Time to first leaderboard entry: ~30 minutes. By the end of this tutorial you will have two reference baselines, your own run, and enough intuition to know whether your result is any good.
You need to understand what you're predicting and who you're predicting it for. Skipping this is why most hackathon runs end up in the wrong direction.
The dataset is a real-world credit scoring dataset (HELOC — Home Equity Line of Credit). Each row is a loan application. The target column is RiskPerformance: Good means the applicant repaid on time, Bad means they defaulted.
Rejecthon splits the data into three groups with fundamentally different roles:
flowchart TB
ALL["All applicants"] --> OBS["✅ observed\n~60%\nFunded.
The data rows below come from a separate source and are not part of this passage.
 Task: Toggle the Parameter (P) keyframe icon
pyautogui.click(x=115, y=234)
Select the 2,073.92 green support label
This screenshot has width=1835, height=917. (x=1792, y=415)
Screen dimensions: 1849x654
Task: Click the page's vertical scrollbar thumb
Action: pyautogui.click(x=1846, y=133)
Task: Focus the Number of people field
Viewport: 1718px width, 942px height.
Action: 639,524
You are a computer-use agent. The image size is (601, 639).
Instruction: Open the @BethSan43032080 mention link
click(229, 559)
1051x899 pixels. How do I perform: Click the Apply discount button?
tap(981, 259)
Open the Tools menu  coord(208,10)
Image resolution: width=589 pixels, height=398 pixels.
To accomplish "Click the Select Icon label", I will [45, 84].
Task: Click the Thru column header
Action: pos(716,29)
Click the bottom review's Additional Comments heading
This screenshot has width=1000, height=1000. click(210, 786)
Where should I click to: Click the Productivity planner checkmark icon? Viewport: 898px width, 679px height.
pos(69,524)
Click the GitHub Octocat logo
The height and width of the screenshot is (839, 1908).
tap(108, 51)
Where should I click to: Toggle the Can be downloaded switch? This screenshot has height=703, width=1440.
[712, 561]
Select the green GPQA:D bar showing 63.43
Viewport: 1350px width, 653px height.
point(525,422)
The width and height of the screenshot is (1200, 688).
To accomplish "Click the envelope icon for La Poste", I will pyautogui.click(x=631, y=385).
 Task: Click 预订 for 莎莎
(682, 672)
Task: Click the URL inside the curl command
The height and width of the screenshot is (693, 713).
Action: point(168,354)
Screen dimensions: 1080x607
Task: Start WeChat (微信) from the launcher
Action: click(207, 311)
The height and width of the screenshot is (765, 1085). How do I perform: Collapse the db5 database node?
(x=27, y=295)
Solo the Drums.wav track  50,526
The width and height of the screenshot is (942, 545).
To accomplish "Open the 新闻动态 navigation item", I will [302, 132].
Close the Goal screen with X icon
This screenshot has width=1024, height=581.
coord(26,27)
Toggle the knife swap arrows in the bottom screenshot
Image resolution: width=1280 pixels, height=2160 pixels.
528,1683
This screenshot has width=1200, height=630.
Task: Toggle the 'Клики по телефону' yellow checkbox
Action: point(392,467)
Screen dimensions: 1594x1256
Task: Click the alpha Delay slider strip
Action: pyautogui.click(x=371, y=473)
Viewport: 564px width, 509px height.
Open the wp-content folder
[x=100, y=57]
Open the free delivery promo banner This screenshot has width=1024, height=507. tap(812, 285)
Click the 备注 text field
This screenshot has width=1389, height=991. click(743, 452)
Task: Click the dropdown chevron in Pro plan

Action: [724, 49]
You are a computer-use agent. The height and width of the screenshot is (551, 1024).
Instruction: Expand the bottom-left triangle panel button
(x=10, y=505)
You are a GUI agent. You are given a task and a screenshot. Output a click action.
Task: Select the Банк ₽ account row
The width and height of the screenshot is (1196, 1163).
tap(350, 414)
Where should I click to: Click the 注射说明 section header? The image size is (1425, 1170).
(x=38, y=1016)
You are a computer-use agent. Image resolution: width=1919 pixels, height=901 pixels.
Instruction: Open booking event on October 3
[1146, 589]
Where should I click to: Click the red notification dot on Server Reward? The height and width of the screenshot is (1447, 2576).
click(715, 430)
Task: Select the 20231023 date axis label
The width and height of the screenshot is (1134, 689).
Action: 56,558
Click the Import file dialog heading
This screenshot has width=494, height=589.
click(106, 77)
We know if they defaulted."]
ALL --> REJ["❓ rejected\n~25%\nTurned away. Outcomes unknown."]
ALL --> EVAL["🔒 evaluation\n~15%\nHeld out. Used only to score models."]
| Population | What it is | Your model sees it? |
|---|---|---|
observed |
Applicants with known default outcomes | ✅ Used for training |
rejected |
Applicants with hidden outcomes | ✅ Used for training (with inferred labels) |
evaluation |
Held-out set | ❌ Only used to score your final model |
The evaluation population is sacred. Nobody's model ever trains on it. This keeps the comparison honest.
uv syncThen open a notebook or Python REPL:
from rejecthon import submit, leaderboard, show, previewcreated = submit("first-run")!!! note "What just happened?"
The first submit() call does several things automatically:
1. Downloads and prepares the HELOC dataset (takes ~1 minute the first time)
2. Trains and stores the `hgb_observed` baseline (observed applicants only)
3. Trains and stores the `hgb_estimated` baseline (reject inference with a default model)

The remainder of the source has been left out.